By Alison Griswold
June 13 (Reuters) - Investors in funds based in the United States pulled a net $3.28 billion from corporate high-yield bond funds in the week ended June 12 as concerns lingered that the Federal Reserve would taper its stimulus program, data from Thomson Reuters Lipper service showed on Thursday.
The latest week’s large junk bond outflows followed a record $4.63 billion in outflows from high-yield bonds in the preceding week. All taxable bond funds, meanwhile, had net outflows of $5.51 billion in the latest week, after seeing their largest outflows since October 2008 in the previous week.
Emerging markets equity funds were also big underperformer in the latest week. They had outflows of $2.13 billion, the largest since February 2011. Emerging market debts funds had redemptions of $622 million, their third consecutive week of outflows.
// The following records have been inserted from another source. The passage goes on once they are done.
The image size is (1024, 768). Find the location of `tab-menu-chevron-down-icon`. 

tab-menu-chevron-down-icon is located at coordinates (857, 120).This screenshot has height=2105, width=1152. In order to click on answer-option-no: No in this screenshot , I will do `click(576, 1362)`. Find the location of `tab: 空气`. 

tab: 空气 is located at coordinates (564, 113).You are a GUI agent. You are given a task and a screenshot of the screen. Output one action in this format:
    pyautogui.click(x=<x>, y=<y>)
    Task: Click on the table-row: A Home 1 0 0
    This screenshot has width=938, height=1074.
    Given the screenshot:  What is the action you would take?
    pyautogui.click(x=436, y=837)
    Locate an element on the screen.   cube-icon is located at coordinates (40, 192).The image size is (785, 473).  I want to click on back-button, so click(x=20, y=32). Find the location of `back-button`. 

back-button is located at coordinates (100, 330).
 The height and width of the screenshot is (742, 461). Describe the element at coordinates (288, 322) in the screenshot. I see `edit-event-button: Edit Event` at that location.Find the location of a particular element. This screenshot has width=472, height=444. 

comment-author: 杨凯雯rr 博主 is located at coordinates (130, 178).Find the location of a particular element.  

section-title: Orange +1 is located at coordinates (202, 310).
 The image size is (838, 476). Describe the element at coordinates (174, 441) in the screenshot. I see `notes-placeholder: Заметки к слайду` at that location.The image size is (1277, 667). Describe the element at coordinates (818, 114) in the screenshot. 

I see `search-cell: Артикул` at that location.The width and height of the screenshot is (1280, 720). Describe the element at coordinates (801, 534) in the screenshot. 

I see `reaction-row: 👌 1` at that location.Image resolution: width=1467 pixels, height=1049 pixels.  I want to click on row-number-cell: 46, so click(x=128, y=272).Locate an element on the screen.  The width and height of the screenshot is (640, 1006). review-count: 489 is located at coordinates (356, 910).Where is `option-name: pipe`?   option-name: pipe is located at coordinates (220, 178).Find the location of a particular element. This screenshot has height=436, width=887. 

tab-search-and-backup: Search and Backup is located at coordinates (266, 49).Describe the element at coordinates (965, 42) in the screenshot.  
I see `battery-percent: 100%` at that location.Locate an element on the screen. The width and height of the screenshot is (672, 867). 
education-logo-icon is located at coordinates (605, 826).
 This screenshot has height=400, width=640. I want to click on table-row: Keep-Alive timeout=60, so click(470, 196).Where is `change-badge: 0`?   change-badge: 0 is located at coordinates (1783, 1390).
All equity funds had net outflows of $608 million. Domestic equities had inflows of $1.28 billion, while non-domestic equities had outflows of $1.89 billion.
Investors continued to pull cash from bond funds as worry remained that the Fed would begin to reduce its quantitative easing in the coming months. The Fed is purchasing $85 billion in Treasuries and agency mortgage securities per month in an effort to boost hiring and lower long-term borrowing costs.